## EXERCISE AIM:
Would you please set down, word for word, the lines from the one with "Viewport: 1212px width, 494px" through the final line of the data below, omitting any pictures?

--------------------------------

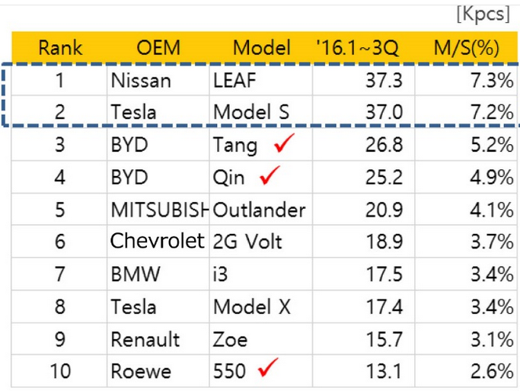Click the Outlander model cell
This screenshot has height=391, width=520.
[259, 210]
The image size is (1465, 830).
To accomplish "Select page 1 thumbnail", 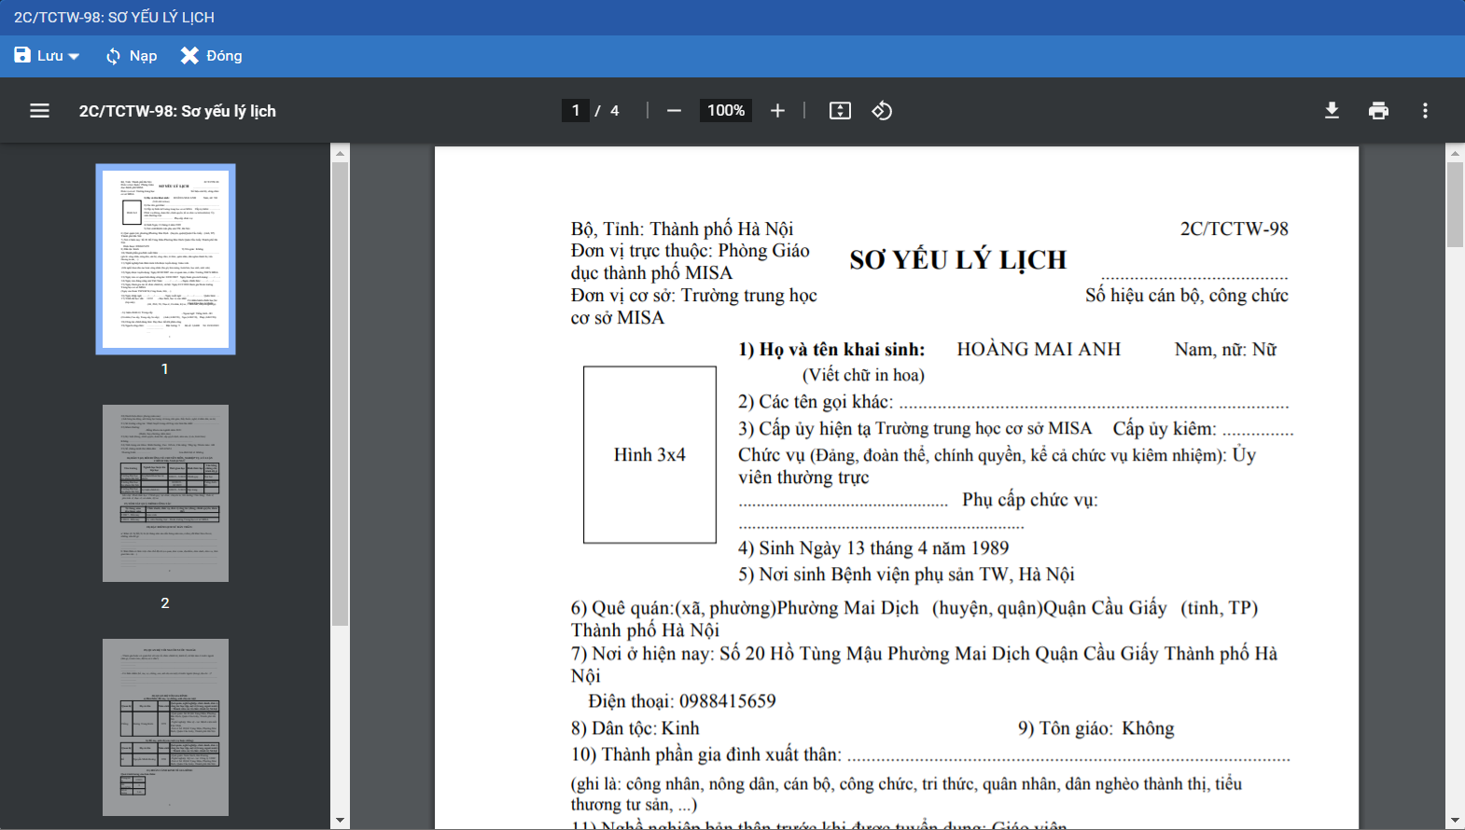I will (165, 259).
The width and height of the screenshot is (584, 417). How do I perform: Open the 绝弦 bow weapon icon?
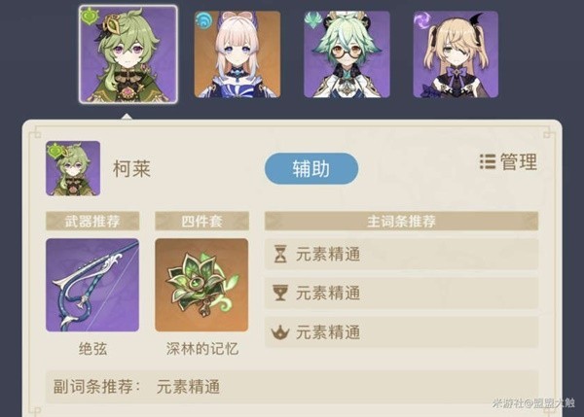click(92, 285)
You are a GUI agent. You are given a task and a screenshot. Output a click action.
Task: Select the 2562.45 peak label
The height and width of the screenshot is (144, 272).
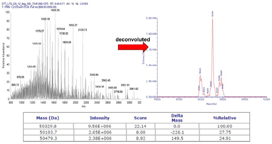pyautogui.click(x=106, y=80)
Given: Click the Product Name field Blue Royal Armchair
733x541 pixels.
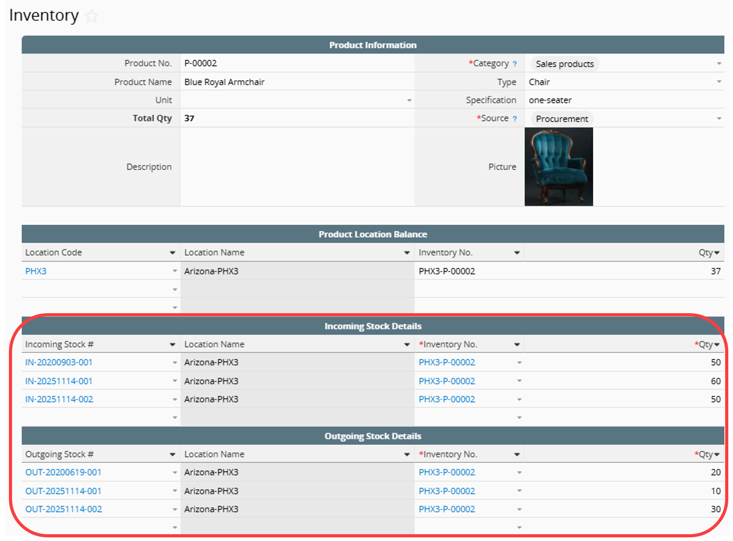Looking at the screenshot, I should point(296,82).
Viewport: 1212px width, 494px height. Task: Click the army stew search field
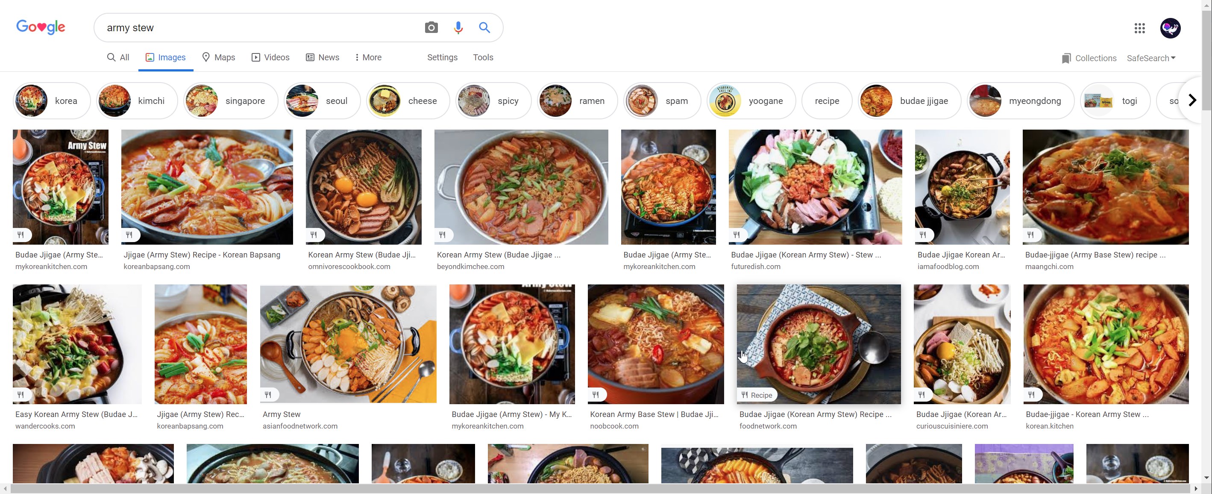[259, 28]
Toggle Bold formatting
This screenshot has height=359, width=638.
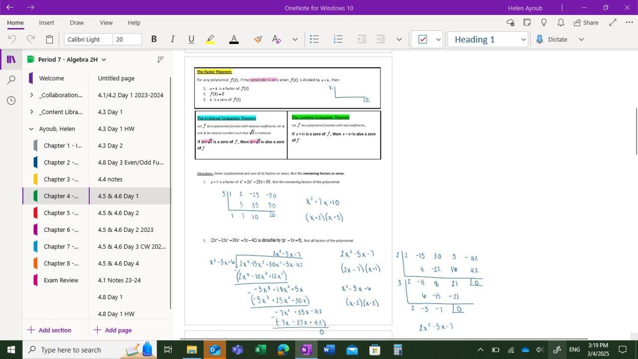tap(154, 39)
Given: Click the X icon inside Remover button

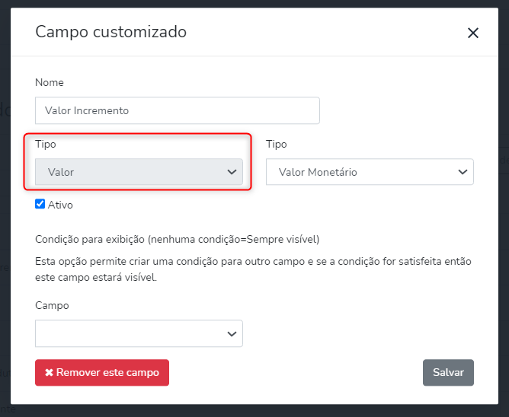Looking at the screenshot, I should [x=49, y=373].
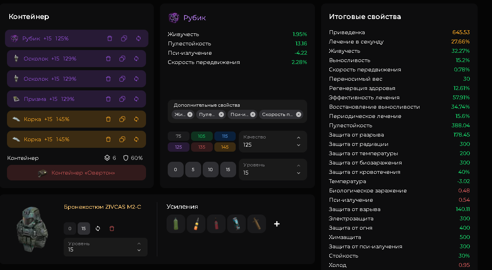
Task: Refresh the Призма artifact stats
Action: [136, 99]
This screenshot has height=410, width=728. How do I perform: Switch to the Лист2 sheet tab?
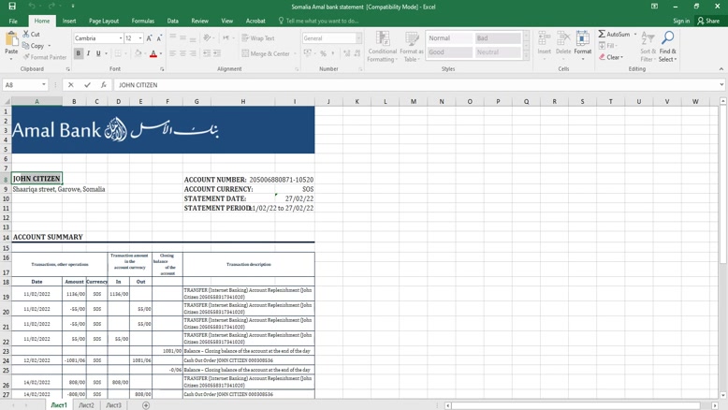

--------------------------------

## EXPECTED ANSWER:
Viewport: 1212px width, 494px height. Task: Click the army stew search field
[259, 28]
Toggle Bold formatting
This screenshot has height=359, width=638.
tap(154, 39)
Given: Click the X icon inside Remover button

Looking at the screenshot, I should [x=49, y=373].
Task: Refresh the Призма artifact stats
Action: [136, 99]
This screenshot has height=410, width=728. How do I perform: Switch to the Лист2 sheet tab?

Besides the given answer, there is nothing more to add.